(WHAT YOU HAVE TO DO): Nothing but a number is wanted here: the count of lines in the data holding the word "status".

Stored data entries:

..........

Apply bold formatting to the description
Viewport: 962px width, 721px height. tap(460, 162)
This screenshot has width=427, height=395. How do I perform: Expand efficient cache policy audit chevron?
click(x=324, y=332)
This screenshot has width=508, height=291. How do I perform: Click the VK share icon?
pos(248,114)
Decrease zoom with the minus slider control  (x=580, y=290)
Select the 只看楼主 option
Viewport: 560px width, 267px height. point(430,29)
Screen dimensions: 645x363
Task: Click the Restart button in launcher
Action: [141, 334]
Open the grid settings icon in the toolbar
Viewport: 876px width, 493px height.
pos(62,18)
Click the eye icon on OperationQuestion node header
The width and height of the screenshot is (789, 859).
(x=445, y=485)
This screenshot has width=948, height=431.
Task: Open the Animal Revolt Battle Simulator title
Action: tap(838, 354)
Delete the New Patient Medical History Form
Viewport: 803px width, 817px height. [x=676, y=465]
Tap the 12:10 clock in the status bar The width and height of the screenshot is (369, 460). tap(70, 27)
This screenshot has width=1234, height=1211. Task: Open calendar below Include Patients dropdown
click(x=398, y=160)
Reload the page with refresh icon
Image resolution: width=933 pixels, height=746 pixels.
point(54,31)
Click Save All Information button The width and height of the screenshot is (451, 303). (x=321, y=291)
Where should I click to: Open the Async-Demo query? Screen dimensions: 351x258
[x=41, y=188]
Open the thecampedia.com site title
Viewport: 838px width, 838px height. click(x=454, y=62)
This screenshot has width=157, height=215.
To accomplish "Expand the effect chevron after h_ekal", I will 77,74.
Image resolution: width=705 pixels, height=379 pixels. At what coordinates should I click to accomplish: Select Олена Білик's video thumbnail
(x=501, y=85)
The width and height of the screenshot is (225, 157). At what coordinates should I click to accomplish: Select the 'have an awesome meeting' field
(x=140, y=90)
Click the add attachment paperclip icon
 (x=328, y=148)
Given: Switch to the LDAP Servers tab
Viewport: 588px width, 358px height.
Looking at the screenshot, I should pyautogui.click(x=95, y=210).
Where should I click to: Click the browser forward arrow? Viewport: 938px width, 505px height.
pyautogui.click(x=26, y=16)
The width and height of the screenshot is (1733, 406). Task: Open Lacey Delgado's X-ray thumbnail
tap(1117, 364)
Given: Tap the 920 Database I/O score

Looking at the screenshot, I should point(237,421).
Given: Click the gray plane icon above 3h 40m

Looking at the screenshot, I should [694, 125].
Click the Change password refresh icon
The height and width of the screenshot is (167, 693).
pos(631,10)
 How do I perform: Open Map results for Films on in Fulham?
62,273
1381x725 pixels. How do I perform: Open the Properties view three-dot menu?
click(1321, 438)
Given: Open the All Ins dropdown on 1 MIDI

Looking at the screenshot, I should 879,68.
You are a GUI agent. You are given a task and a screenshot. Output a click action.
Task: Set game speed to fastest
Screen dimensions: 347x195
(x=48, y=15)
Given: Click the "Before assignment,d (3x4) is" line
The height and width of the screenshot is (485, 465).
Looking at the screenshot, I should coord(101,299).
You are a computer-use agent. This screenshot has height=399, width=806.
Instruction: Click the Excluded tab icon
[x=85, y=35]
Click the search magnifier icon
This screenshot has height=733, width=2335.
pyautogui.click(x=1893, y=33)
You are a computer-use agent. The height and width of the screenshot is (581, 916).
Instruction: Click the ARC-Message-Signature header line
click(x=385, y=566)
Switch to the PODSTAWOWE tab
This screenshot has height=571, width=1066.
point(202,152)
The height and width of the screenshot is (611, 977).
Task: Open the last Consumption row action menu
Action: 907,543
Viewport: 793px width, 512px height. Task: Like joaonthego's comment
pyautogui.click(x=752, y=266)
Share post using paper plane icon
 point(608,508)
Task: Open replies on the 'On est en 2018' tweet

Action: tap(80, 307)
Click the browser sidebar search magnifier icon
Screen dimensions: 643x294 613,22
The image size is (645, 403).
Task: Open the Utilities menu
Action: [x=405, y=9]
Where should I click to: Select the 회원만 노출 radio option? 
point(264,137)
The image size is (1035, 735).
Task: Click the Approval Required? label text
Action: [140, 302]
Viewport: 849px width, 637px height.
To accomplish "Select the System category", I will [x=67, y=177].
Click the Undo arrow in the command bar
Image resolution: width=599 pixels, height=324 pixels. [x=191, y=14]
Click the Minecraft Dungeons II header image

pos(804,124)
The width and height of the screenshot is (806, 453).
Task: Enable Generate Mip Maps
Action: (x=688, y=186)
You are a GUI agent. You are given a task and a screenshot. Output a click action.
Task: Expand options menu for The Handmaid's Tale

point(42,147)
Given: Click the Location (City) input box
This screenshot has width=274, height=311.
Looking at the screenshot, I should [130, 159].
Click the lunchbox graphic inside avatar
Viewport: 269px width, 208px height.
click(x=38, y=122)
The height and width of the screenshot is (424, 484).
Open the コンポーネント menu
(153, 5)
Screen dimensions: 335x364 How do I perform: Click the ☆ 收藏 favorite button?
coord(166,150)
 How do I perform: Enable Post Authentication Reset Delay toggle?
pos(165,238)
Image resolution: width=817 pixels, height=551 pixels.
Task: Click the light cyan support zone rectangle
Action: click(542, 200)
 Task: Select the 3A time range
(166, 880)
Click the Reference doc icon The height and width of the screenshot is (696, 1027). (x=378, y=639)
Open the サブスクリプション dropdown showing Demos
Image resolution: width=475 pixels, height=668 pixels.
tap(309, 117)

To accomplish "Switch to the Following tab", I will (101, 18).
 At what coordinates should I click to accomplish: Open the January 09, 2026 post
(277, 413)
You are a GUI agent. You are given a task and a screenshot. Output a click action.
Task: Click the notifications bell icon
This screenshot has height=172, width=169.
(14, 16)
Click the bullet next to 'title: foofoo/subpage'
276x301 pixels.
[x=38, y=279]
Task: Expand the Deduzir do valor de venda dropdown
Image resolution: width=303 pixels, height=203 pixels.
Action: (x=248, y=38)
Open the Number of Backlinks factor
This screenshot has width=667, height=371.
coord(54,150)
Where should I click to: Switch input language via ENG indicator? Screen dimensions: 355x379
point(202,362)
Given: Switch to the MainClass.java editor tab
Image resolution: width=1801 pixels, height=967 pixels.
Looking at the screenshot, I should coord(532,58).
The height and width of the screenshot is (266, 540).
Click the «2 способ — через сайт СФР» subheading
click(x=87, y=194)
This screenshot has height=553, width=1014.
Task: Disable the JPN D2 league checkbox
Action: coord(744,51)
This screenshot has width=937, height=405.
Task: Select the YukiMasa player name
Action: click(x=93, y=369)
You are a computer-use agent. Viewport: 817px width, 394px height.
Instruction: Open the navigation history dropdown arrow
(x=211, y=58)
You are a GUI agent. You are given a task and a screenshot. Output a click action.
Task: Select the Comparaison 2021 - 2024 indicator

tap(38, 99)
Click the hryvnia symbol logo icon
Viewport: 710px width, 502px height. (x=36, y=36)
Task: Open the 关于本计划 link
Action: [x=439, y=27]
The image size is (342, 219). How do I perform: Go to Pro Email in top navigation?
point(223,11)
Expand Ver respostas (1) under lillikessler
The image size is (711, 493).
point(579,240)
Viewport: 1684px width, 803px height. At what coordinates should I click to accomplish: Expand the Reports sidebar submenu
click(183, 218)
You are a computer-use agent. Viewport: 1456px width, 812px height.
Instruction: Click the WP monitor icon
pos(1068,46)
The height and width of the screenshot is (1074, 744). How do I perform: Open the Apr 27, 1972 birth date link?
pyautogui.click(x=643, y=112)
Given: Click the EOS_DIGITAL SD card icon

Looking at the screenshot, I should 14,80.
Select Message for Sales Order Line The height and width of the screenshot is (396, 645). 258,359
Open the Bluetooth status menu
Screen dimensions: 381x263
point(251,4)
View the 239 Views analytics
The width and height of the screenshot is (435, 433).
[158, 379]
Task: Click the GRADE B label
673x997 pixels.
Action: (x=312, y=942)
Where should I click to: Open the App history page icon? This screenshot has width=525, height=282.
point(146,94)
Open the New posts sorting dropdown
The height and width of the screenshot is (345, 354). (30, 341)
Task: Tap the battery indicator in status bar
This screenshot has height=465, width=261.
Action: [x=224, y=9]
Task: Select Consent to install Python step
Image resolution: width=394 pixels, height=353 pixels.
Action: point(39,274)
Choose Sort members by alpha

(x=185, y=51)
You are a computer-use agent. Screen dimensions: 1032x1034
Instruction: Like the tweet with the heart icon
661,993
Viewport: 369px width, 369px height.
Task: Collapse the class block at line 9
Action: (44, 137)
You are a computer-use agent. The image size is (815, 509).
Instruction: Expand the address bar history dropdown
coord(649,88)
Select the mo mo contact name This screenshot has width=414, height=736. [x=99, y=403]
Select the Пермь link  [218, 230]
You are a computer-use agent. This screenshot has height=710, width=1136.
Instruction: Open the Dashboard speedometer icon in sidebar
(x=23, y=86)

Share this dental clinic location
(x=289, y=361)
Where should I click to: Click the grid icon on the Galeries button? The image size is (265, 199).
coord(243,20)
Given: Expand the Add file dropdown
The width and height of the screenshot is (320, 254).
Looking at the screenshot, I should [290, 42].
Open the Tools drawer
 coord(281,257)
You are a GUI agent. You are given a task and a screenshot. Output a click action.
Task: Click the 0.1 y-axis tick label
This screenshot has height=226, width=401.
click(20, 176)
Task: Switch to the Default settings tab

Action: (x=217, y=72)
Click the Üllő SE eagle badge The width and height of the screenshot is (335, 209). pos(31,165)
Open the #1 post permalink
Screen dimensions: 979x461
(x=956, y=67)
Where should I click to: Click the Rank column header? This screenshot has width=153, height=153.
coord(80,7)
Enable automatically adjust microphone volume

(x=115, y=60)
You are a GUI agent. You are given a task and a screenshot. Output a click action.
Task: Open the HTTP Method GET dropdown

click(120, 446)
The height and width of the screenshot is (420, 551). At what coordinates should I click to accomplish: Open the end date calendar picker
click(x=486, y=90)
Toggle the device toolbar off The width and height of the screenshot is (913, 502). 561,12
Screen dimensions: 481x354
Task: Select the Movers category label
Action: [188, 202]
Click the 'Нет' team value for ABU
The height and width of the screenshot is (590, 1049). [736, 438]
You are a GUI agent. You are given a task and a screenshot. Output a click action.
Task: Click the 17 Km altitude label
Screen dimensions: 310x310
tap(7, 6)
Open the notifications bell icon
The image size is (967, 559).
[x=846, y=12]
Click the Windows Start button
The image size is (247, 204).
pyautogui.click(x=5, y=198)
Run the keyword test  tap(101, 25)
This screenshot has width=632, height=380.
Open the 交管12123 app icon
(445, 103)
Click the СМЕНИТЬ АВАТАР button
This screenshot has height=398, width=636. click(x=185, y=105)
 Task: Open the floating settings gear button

..........

(EXERCISE SOLUTION): 3